About this task
Type out each entry exactly as it appears, but keep every image out.

Stored data
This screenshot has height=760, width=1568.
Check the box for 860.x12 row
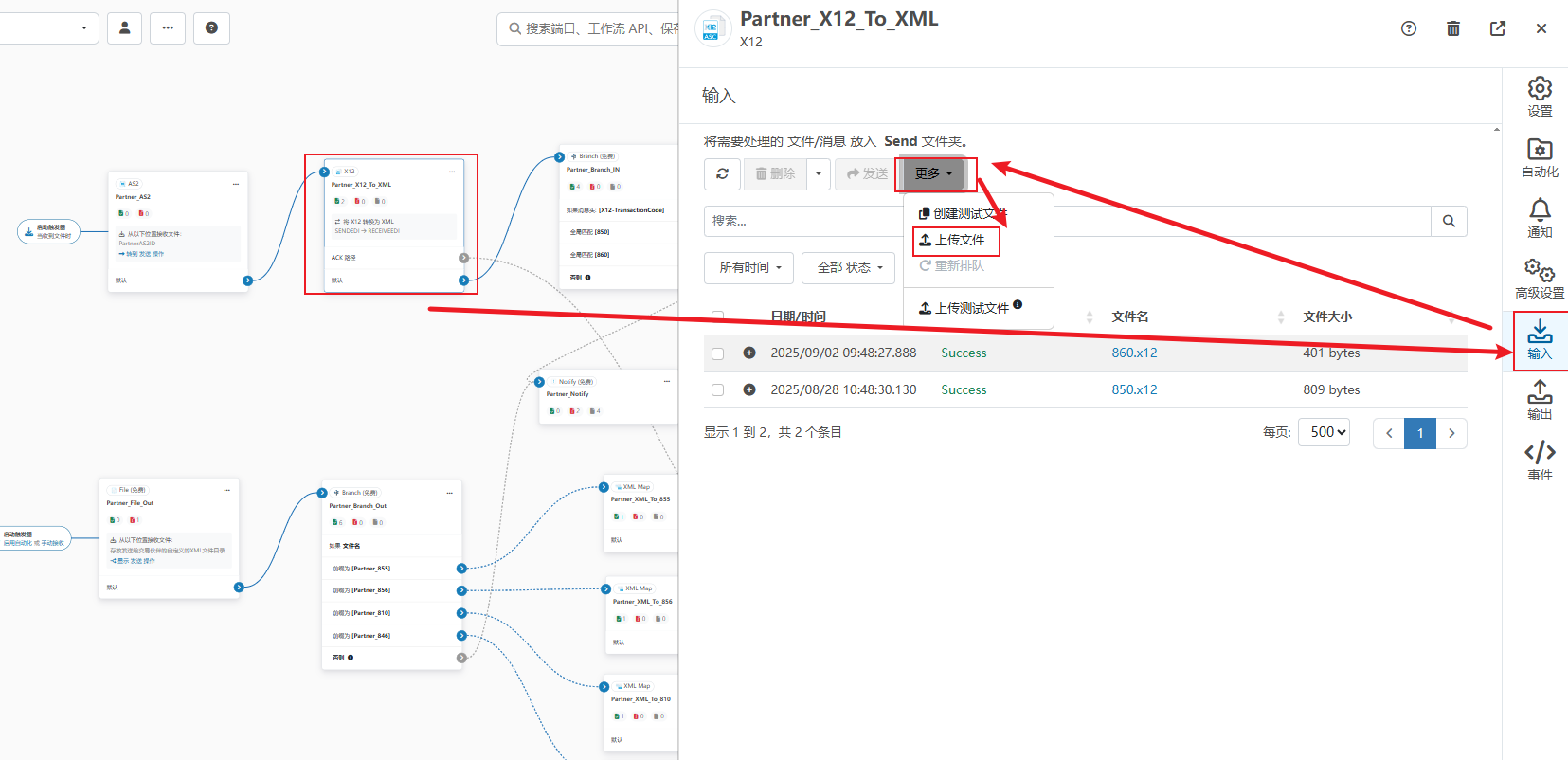click(x=717, y=353)
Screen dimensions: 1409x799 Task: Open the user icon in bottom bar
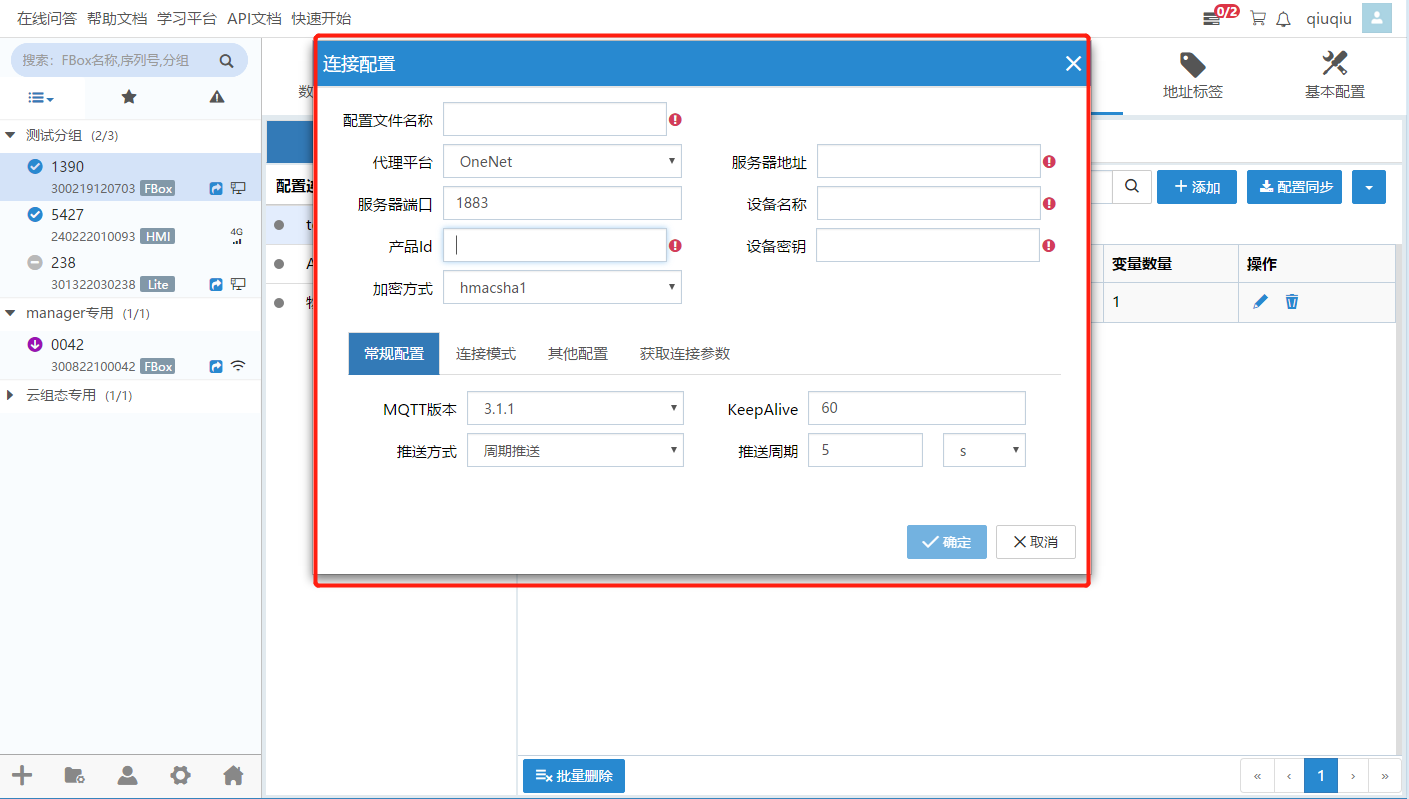128,775
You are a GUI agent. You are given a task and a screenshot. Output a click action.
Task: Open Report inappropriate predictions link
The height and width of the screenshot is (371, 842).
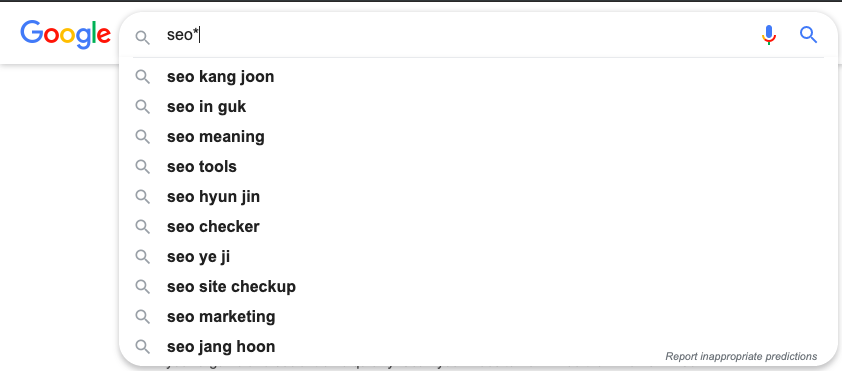pyautogui.click(x=741, y=357)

Problem solution
This screenshot has height=760, width=1568.
Check the box for 860.x12 row
click(x=717, y=353)
Screen dimensions: 1409x799 Task: Open the user icon in bottom bar
128,775
You are a GUI agent. You are given a task and a screenshot. Output a click action.
Task: Open Report inappropriate predictions link
The height and width of the screenshot is (371, 842).
pyautogui.click(x=741, y=357)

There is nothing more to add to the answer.